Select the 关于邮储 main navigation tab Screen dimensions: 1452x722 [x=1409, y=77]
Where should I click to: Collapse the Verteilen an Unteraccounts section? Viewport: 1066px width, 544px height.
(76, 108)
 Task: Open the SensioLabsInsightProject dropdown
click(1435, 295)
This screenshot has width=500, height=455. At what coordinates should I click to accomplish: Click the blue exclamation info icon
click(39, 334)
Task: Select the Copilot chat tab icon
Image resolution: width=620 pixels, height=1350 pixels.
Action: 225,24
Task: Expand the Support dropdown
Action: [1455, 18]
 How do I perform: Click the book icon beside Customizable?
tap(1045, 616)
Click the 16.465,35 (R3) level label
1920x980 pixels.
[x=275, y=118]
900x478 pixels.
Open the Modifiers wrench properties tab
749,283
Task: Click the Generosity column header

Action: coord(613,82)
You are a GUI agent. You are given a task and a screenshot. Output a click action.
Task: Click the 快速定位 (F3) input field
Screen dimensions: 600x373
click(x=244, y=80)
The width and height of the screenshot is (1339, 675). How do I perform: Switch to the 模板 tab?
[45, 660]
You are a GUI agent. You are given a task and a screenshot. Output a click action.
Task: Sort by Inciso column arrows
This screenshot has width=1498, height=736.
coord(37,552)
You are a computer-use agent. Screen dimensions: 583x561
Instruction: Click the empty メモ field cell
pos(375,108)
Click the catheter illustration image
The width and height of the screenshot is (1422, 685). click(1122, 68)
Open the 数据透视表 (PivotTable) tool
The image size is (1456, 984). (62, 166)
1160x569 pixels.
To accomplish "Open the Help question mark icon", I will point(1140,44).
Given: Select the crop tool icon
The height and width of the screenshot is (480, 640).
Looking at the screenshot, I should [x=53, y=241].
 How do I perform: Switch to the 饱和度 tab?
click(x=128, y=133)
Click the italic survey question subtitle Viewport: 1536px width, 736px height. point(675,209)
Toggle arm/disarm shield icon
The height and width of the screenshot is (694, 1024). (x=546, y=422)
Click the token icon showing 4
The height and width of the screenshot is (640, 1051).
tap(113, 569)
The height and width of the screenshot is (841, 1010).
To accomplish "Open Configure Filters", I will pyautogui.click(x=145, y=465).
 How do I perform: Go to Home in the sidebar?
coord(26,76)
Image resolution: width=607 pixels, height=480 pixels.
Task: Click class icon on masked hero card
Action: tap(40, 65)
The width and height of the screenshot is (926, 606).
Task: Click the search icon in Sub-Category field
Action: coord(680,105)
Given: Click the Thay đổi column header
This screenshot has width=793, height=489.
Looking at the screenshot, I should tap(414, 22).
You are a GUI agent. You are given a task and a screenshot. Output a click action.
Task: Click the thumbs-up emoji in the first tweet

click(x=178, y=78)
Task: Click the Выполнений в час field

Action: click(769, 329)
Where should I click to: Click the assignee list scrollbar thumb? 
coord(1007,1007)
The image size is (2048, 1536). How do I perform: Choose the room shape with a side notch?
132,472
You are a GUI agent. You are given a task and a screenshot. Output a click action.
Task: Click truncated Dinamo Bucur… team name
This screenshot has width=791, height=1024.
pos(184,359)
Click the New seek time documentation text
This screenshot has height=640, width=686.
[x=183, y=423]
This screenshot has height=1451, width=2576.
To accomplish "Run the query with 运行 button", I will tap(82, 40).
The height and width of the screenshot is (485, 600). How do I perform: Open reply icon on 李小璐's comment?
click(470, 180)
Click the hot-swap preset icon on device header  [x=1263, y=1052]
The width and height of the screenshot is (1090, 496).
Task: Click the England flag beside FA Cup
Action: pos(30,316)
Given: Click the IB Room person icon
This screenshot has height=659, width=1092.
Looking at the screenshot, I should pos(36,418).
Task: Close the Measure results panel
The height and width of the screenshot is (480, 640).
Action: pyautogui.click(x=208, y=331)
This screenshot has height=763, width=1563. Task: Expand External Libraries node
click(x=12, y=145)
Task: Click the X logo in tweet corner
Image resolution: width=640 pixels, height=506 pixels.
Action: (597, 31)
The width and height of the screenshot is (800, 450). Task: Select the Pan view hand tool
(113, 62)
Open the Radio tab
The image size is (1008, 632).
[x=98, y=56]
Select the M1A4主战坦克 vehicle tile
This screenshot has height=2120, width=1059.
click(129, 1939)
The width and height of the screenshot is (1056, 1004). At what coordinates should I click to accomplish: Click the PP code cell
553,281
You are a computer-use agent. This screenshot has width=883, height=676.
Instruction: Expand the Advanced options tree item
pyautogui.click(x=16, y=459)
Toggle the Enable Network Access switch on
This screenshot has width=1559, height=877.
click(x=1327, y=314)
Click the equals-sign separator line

(Task statement): Show all lines of the material in which the word "will" can be found.

(Response to this exercise):
To accomplish "Open the Help question mark icon", I will point(1140,44).
To accomplish "Open Configure Filters", I will pyautogui.click(x=145, y=465).
To accomplish "Run the query with 运行 button", I will tap(82, 40).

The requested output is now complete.